- Maplewood
- U.S. National Register of Historic Places
- U.S. Historic district
- Location: 1951 U.S. Route 35, near Pliny, West Virginia
- Coordinates: 38°40′40″N 81°57′59″W﻿ / ﻿38.67778°N 81.96639°W
- Area: 800 acres (320 ha)
- Built: 1870
- Architectural style: Italianate
- NRHP reference No.: 00000251
- Added to NRHP: February 16, 2001

= Maplewood (Pliny, West Virginia) =

Historic house in West Virginia, United States

"Maplewood", also known as Sebrell-McCausland Farm, is a historic home and national historic district located near Pliny, Mason County, West Virginia. The district includes eight contributing buildings and four contributing sites. The main house is a two-story Italianate-style brick farmhouse with wood siding. It features two round attic portholes and three porches.
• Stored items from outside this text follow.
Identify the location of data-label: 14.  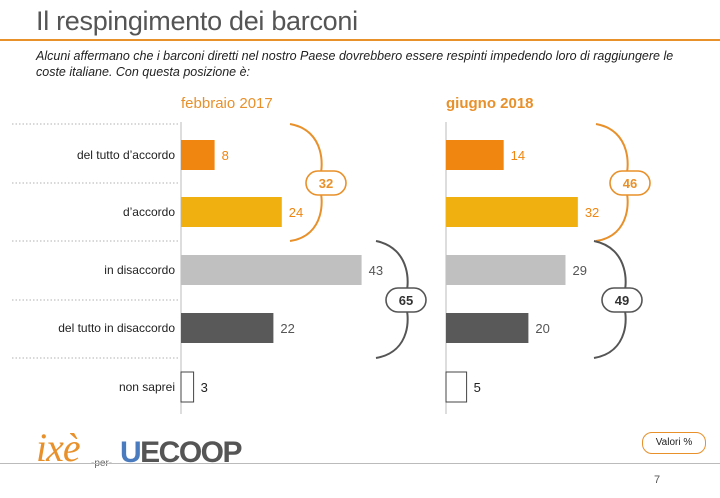
(518, 156).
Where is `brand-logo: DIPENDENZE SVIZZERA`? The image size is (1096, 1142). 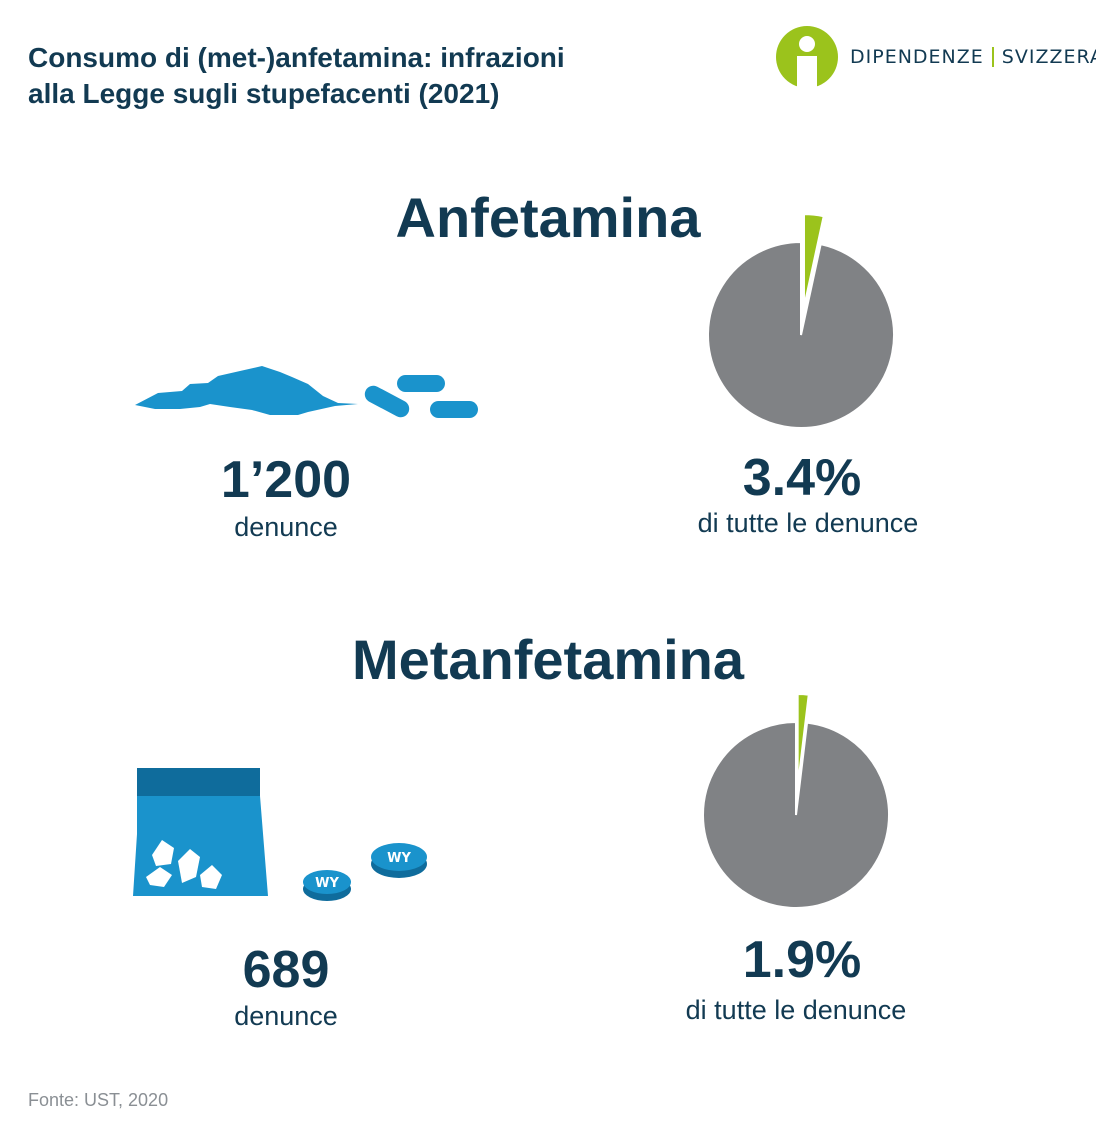 brand-logo: DIPENDENZE SVIZZERA is located at coordinates (936, 57).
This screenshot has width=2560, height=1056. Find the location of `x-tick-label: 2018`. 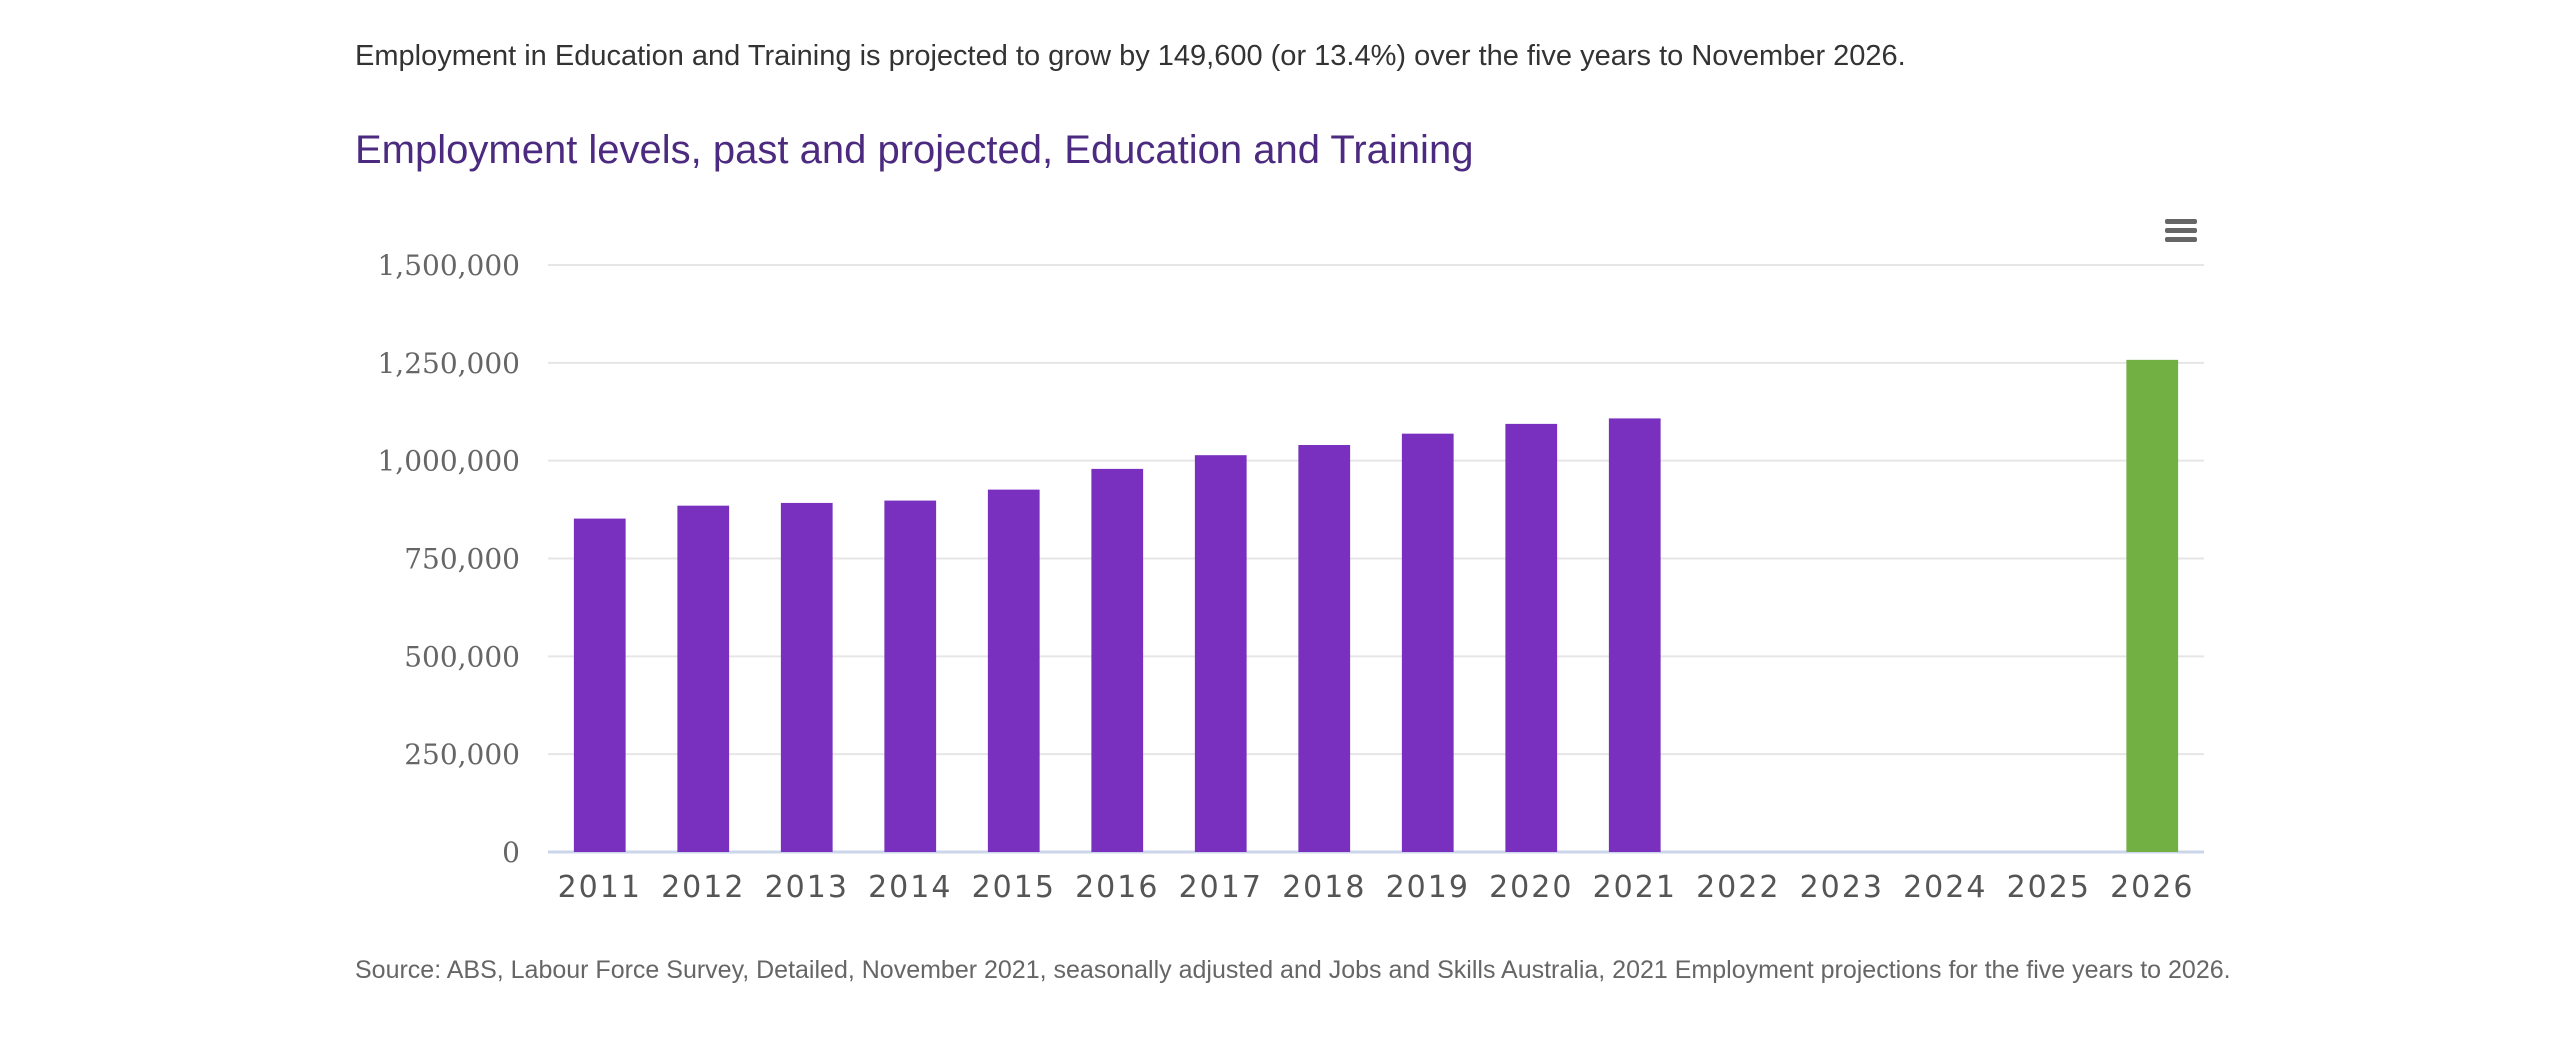

x-tick-label: 2018 is located at coordinates (1324, 888).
Also on the property are the following contributing buildings / sites: a coal house, chicken house, blacksmith shop, and well house all built about 1870; the Jenny Lind House (c. 1880); a schoolhouse / storage shed (c. 1890); machine shed (c. 1910); the ruins of the main barn and hog barn (c. 1870); and the Sebrell-McCausland Cemetery and Slave Cemetery, both established about 1850.

It was listed on the National Register of Historic Places in 2000.